::: SUPPLIED DATA

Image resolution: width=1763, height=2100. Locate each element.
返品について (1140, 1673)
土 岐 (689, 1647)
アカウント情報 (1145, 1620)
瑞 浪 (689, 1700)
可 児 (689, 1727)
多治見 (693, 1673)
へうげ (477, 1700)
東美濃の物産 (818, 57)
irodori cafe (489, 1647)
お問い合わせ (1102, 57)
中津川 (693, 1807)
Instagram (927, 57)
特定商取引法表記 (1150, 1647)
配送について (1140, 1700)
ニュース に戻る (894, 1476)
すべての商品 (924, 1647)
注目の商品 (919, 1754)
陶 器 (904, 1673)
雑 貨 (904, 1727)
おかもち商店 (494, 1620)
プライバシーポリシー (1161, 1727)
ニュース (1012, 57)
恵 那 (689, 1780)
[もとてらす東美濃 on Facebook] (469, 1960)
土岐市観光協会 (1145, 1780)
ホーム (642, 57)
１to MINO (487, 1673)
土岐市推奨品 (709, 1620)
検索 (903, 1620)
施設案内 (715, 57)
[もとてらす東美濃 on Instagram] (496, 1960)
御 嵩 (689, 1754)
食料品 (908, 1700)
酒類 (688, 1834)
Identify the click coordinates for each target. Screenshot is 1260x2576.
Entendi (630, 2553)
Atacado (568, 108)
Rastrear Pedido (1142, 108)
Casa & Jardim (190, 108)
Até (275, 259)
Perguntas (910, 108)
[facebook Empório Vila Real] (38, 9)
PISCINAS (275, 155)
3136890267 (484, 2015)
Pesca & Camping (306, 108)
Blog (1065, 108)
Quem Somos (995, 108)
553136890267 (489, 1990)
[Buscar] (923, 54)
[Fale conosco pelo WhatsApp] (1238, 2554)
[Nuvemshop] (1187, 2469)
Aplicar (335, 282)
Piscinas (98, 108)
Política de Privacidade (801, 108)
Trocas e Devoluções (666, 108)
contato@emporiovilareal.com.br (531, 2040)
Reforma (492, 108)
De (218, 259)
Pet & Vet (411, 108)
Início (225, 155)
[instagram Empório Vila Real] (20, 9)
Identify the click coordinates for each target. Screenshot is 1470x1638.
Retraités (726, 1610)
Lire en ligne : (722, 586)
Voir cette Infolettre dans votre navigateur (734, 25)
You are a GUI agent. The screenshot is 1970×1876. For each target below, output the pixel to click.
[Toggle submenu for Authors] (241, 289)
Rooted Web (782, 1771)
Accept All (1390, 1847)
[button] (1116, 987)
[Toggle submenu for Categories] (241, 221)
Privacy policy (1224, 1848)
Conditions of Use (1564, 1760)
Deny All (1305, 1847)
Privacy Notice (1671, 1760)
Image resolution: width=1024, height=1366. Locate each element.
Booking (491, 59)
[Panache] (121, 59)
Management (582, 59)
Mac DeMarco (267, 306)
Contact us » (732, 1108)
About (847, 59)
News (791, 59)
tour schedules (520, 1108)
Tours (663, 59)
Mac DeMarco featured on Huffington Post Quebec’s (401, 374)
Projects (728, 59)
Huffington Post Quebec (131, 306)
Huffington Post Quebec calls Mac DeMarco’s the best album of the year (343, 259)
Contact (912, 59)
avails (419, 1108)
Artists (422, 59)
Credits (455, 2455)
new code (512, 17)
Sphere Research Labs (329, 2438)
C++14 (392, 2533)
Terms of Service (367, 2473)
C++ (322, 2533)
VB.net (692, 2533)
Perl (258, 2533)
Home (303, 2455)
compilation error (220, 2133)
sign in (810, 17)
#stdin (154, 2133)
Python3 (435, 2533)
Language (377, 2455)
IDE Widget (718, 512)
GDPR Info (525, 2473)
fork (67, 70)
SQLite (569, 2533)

::::::

» TASK STATEMENT: Scale the rows above, from the line containing "Image resolution: width=1024, height=1366." through the line containing "#stdin (154, 2133)", inclusive, and write them out again with their requests. Multiply every answer coordinate by 2.05 and round it to a whole number, with halves rounding up.

» RESULT BELOW:
Image resolution: width=1024, height=1366. Locate each element.
Booking (1007, 121)
[Panache] (248, 121)
Management (1193, 121)
Mac DeMarco (547, 627)
Contact us » (1501, 2271)
About (1736, 121)
News (1622, 121)
tour schedules (1066, 2271)
Tours (1359, 121)
Mac DeMarco featured on Huffington Post Quebec’s (822, 767)
Projects (1492, 121)
Huffington Post Quebec (269, 627)
Huffington Post Quebec calls Mac DeMarco’s the best album of the year (703, 531)
Contact (1870, 121)
avails (859, 2271)
Artists (865, 121)
Credits (933, 5033)
new code (1050, 35)
Sphere Research Labs (674, 4998)
C++14 (804, 5193)
Terms of Service (752, 5070)
C++ (660, 5193)
VB.net (1419, 5193)
Perl (529, 5193)
Home (621, 5033)
compilation error (451, 4373)
sign in (1661, 35)
#stdin (316, 4373)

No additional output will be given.